Diderot avoit raison, du moins comme poète et comme orateur. Comparez à sa description les églises calvinistes. Irez-vous chercher l'éloquence, et votre ame sera-t-elle émue dans un temple désert, où un seul ministre psalmodie tristement un cantique, en langue vulgaire, ou paraphrase longuement quelques versets de S. Jean ou de S. Mathieu ?

Né dans une secte protestante, M. Necker n'a pu faire passer, dans son ouvrage religieux, la poésie qui manque à son culte. Avec une intention pure, des pensées remarquables, un style généralement noble et quelquefois touchant, comme dans le morceau sur la vieillesse, (Discours IV, section troisième, vol. 11, p. 103 ), Il n'a pas atteint le but qu'il se proposoit.
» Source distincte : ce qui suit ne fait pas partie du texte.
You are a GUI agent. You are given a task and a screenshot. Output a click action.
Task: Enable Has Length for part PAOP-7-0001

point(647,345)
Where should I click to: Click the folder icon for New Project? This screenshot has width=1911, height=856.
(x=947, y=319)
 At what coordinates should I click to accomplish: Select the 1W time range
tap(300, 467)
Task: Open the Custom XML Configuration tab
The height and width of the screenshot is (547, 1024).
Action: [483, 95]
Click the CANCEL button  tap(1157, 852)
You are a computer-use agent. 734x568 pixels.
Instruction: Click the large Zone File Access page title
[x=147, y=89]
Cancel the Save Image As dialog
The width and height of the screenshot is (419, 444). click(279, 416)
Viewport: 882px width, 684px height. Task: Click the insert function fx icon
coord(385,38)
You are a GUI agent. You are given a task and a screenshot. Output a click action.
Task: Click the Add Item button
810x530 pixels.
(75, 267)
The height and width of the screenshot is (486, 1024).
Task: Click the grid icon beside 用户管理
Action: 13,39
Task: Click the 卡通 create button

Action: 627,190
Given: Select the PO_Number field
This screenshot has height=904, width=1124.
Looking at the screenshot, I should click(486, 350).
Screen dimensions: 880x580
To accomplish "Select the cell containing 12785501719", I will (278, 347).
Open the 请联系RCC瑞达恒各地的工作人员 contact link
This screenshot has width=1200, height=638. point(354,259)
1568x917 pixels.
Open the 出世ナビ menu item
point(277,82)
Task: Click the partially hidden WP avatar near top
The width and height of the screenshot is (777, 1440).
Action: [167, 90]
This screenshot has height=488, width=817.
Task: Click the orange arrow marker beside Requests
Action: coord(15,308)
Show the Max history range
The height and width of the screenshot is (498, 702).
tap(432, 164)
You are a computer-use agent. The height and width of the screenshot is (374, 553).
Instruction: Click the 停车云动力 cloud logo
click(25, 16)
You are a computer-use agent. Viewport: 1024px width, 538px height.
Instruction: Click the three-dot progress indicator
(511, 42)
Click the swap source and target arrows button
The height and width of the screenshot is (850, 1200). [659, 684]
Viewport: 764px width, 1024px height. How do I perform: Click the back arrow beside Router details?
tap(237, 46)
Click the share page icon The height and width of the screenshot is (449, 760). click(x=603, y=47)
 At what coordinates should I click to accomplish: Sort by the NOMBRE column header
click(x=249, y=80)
Ce n'est point avec de la philosophie qu'il faut défendre aujourd'hui la religion, mais avec des raisons tirées des passions mêmes, et avec tous les enchantemens des beaux-arts.

La plupart des écrivains de ce siècle ont fait, dans leur préface, des systèmes et des poétiques pour justifier leurs livres. M. Necker consacre un sermon tout entier aux principes de l'éloquence de la chaire. On se doute bien que ces principes sont ceux qu'il a suivis ; il s'en forme la plus haute idée, et voici comme il s'exprime :

<< Comment ne serait-il pas difficile, cet art, qui >> doit transformer la pensée dans une puissance >> active, et trouver le point de contact entre des spi» ritualités, qui doit indiquer la route éthérée de » la parole à l'entendement, de la parole aux im>> pressions sensibles; qui doit exercer sur les ames

» une autorité mystérieuse, une domination in» explicable? Enfin, comment ne serait-il pas » difficile, cet art, qui doit imiter, et, s'il se >> peut, égaler l'instinct du génie ? Il n'est rien » de si fin dans nos sciences, que la métaphysique » de l'art oratoire. >>

Bossuet et Massillon avoient cet instinct du génie dont parle M. Necker, et probablement ils n'avaient point songé au contact des spiritualités et à la route éthérée de la parole à l'entendement. Mais, au reste, ce langage est assez celui des églises réformées. Leur poétique ressemble à leur éloquence.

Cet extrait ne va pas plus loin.